Ancora instabilità in Somalia
Scritto da Alessia Chiriatti   
giovedì 13 novembre 2008 22:41

I fondamentalisti islamici conquistano Elasha e i pirati nel Golfo di Aden cercano di sequestrare una nave danese: fotografia di un paese al collasso.

Secondo i dati dell’International Maritime Bureau la situazione in Somalia è davvero preoccupante: i casi di pirateria nel Golfo di Aden e nei mari somali è raddoppiata. 63 dei 199 casi di pirateria registrati sono avvenuti nei mari del Corno d’Africa. L’ultimo attacco il 12 novembre: la Marina Russa ha reso noto che due navi da guerra hanno respinto una nave somala che tentava di attaccare un’imbarcazione danese. ''Gli assalti dei pirati sono stati respinti attraverso lo sforzo congiunto della nave da guerra russa e quella britannica (la fregata Cumberland)'', ha spiegato la Marina aggiungendo che nell'operazione sono stati utilizzati elicotteri di entrambe le forze. ''I pirati avevano cercato di attaccare la nave danese (la Powerful) utilizzando fucili d’assalto”, continua la dichiarazione. Per evitare altri incidenti di questo tipo, la Russia ha predisposto la scorta per diverse navi della fregata Neutrashimy (Impavida) che navigano al largo delle coste somale. Ma a intervenire non è soltanto la Russia: si mobilita anche l’Unione Europea, che ha lanciato il 10 novembre una vasta operazione anti-pirateria. L’operazione è stata chiamata Atlanta. I 27 Ministeri della Difesa hanno stabilito che le navi dell’Unione Europea proteggeranno le imbarcazioni in transito e quelle che trasportano aiuti dell’Onu e di Ong dirette in Somalia. La missione Atlanta è composta da almeno sette navi, tra le quali ci saranno tre fregate e un’imbarcazione per l’approvvigionamento. È prevista anche la presenza di velivoli di sorveglianza. Tra gli stati aderenti anche la Norvegia, che non fa parte del blocco europeo. Anche il presidente somalo, Abdullahi Yusuf Ahmed, ha lanciato un appello al Paese e alla comunità internazionale per combattere il fenomeno sempre più preoccupante della pirateria.

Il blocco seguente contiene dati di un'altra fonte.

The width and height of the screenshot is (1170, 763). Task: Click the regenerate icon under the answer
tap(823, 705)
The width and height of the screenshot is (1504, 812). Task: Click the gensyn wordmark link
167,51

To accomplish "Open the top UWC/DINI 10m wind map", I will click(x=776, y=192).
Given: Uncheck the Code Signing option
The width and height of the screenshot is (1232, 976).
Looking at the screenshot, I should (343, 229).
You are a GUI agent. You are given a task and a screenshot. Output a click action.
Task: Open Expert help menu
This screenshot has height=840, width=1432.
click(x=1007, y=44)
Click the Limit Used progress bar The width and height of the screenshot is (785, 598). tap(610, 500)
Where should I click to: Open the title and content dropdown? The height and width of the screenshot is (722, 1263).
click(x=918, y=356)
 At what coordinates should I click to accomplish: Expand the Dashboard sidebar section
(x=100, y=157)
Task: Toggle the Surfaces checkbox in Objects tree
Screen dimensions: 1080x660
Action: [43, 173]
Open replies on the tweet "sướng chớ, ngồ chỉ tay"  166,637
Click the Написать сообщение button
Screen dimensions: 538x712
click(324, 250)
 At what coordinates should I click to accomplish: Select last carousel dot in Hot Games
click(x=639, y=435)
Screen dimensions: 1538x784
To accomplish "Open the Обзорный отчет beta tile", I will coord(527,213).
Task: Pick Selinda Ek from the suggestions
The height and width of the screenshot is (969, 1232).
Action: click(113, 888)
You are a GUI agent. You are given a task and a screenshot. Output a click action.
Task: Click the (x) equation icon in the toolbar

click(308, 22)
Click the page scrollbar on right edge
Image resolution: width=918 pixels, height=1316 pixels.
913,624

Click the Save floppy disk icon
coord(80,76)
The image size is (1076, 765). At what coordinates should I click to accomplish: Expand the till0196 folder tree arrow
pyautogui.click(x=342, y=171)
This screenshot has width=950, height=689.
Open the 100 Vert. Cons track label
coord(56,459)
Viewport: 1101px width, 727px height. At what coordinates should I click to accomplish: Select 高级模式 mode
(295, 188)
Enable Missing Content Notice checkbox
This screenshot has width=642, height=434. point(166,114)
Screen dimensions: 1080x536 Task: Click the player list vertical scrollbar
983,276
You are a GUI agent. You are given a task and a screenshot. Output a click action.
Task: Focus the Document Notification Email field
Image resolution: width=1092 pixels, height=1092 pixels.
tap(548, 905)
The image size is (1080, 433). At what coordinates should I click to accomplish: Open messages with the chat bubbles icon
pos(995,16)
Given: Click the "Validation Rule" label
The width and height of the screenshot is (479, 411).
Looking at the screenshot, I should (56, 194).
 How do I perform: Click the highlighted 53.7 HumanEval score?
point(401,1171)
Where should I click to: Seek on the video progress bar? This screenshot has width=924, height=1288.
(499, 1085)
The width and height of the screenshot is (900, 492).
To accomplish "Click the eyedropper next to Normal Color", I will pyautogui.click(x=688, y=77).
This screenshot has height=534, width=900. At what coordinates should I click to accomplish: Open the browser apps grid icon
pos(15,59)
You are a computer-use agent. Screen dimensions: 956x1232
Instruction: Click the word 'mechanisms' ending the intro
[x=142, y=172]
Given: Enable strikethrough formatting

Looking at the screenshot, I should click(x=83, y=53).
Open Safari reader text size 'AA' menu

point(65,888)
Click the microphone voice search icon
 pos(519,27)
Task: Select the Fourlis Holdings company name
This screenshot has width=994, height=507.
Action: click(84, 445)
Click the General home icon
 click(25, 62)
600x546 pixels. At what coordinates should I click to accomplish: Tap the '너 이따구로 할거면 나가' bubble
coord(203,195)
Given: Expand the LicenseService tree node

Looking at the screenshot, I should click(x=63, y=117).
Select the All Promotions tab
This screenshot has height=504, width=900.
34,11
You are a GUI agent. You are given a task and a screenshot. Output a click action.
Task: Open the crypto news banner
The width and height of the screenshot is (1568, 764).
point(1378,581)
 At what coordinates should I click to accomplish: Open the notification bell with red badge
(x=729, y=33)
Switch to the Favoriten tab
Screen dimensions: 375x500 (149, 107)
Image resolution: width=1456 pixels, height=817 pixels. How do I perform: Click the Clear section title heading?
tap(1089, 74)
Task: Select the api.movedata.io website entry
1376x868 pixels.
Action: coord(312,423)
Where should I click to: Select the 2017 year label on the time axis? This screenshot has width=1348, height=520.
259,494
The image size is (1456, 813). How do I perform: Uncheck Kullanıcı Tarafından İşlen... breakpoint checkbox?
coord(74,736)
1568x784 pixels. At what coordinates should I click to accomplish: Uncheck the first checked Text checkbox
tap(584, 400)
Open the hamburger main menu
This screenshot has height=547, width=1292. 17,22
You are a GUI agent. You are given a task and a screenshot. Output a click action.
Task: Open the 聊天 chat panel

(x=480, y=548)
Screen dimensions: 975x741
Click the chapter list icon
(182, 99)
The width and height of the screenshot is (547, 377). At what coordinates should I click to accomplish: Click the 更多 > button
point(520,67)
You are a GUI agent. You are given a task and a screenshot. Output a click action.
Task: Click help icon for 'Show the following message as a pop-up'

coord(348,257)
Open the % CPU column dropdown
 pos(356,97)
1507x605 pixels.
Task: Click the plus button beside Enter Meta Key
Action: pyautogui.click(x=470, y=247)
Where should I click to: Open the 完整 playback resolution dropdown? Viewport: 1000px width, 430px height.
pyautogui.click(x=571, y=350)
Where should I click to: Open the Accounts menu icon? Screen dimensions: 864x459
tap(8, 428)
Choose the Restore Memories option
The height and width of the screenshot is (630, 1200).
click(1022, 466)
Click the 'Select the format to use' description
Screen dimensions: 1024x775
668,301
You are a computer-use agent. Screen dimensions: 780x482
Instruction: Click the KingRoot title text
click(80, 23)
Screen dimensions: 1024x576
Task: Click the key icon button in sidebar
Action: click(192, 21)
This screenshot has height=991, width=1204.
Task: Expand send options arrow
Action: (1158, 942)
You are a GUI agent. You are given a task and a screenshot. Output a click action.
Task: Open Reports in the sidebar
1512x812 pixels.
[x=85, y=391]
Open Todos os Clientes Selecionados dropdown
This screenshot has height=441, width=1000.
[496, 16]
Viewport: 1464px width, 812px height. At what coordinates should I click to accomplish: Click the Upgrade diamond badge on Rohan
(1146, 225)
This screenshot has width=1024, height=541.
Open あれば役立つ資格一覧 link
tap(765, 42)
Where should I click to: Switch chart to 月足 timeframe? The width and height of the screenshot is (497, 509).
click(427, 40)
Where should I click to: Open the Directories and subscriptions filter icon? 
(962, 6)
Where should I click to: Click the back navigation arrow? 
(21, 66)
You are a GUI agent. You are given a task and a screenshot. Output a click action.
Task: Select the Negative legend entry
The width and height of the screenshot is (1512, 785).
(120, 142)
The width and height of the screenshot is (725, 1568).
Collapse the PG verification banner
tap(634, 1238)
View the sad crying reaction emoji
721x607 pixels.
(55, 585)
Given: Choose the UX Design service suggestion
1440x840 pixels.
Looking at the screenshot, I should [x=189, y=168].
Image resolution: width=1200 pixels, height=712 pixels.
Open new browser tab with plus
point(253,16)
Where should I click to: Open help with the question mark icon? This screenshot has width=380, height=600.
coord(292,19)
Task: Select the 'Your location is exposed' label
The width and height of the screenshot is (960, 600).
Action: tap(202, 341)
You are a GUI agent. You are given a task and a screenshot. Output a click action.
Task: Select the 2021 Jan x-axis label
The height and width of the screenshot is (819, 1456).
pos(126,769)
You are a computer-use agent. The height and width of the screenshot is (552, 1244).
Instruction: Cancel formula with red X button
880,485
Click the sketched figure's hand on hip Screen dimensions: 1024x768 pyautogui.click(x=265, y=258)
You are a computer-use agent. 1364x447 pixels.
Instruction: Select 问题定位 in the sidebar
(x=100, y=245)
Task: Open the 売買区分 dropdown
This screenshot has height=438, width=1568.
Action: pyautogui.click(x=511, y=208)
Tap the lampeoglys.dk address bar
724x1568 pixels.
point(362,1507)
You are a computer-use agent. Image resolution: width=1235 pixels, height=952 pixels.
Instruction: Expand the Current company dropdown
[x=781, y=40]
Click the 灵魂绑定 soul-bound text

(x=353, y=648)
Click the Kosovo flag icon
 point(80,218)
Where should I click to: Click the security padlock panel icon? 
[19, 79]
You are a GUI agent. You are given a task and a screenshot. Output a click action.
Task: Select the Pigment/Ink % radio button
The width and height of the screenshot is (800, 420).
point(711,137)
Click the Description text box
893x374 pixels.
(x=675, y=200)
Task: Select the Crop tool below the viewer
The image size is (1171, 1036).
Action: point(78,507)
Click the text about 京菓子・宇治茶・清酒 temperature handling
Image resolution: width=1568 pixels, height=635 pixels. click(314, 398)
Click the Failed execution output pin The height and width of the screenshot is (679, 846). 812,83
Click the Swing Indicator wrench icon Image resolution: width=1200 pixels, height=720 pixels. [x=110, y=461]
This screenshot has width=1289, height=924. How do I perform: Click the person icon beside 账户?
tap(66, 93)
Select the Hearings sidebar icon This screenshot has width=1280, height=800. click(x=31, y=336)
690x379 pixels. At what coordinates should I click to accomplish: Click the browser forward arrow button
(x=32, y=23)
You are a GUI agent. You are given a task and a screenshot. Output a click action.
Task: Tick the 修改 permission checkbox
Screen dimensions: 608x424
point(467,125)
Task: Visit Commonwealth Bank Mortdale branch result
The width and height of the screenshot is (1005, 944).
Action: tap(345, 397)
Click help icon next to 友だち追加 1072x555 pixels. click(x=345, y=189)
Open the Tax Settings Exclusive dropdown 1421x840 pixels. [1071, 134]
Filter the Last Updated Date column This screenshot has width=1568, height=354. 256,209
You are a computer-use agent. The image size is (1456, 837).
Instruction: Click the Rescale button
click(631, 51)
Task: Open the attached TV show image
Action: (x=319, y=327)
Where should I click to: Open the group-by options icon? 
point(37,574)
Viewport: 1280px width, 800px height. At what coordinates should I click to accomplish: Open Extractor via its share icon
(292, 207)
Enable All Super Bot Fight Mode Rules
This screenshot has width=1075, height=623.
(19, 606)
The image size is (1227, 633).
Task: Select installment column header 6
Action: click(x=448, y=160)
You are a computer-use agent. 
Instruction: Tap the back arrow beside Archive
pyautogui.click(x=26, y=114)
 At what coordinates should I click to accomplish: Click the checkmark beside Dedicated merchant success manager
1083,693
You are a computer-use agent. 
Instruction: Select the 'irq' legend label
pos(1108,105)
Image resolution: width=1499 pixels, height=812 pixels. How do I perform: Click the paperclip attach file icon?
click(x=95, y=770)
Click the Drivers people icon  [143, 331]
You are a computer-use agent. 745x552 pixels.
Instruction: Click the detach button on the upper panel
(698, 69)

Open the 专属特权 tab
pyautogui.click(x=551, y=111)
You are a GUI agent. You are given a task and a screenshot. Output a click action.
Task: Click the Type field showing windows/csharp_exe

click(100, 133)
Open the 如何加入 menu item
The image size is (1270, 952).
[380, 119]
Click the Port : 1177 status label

All’interno del diritto del mare si può menzionare La Convenzione delle Nazioni Unite sul Diritto del Mare, che ha definito i diritti e le responsabilità degli Stati nell’utilizzo dei mari e degli oceani. Ratificata nel 1994, circoscrive le cosiddette acque interne, acque territoriali, insieme a arcipelaghi, zone contigue, zone economiche esclusive e piattaforme continentali. Il mare tuttavia rimane un dominio anarchico. L’International Maritime Bureau specifica quanto gli attacchi di pirateria più recenti siano mirati alla violenza: nel 2003, in 445 attacchi ci sono state 92 vittime e 359 ostaggi. Con le nuove tecnologie, i pirati si sono rinnovati e utilizzano strumenti d’attacco all’avanguardia. Lo stretto rapporto tra la pirateria somala e il terrorismo islamico aleggia come una certezza: proprio oggi i fondamentalisti islamici hanno conquistato Elasha. In più la pirateria avrebbe enormi scopi economici: la maggior parte del petrolio e dei combustibili fossili viaggiano in acque infestate dai pirati. Tuttavia questo non è un problema prettamente somalo: situazione simile in Sri Lanka, Colombia e Nigeria.